Quel piccolo corso d’acqua era ingombro d’ogni specie di piante acquatiche, e che erano state in piú luoghi calpestate e lacerate. Vi erano cespugli di mucumucú, specie di aroidi leggere, che si tagliano facilmente, essendo i loro fusti composti quasi interamente d’una midolla spugnosa; gruppi di legno cannone, dai fusti lisci, a riflessi argentei e che servono a formare delle zattere leggerissime; gambi sarmentosi di robinie, specie di liane che contengono un succo lattiginoso, che ha la proprietà sorprendente di ubriacare i pesci, se viene mescolato alle acque dei fiumi o dei laghetti, e parecchie altre che rendevano faticoso il cammino.

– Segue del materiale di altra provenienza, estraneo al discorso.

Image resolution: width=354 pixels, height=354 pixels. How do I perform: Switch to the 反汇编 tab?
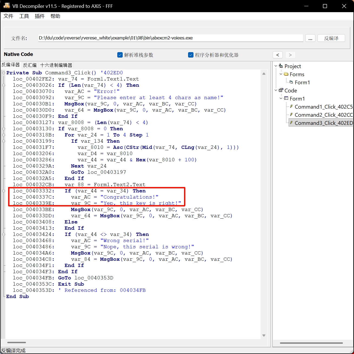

Un silenzio quasi perfetto regnava sotto le cupe volte dei grandi vegetali, curvanti i loro rami sul piccolo corso d’acqua. Solamente di tratto in tratto, ad intervalli regolari, si udiva echeggiare bruscamente come uno squillo di campana, il quale faceva alzare vivamente il capo a Carmaux ed a Wan Stiller, tanto era naturale.

Quello squillo che aveva una vibrazione argentina, e che si propagava nitido, destando tutti gli echi della grande foresta vergine, non proveniva da una campana; lo mandava un uccello che si teneva nascosto fra le fitte fronde di qualche albero, dal campanaro, cosí chiamato dagli spagnuoli, un volatile grosso come un piccolo colombo, tutto bianco ed il cui grido si ode ad una distanza di ben tre miglia.

La piccola carovana, sempre in silenzio, continuava a procedere rapida, curiosa di sapere fin dove il Governatore e la sua scorta avevano potuto utilizzare i cavalli, passando sotto ammassi di verzura che s’intrecciano cosí strettamente, da intercettare quasi completamente la luce del sole, quando verso la riva sinistra si udí improvvisamente echeggiare una detonazione abbastanza violenta, seguita da una pioggia di piccoli proiettili, i quali caddero nel fiumiciattolo, producendo un rumore analogo al cadere della gragnuola.

– Tuoni d’Amburgo!… – esclamò Wan Stiller, che si era istintivamente curvato. – Chi ci mitraglia?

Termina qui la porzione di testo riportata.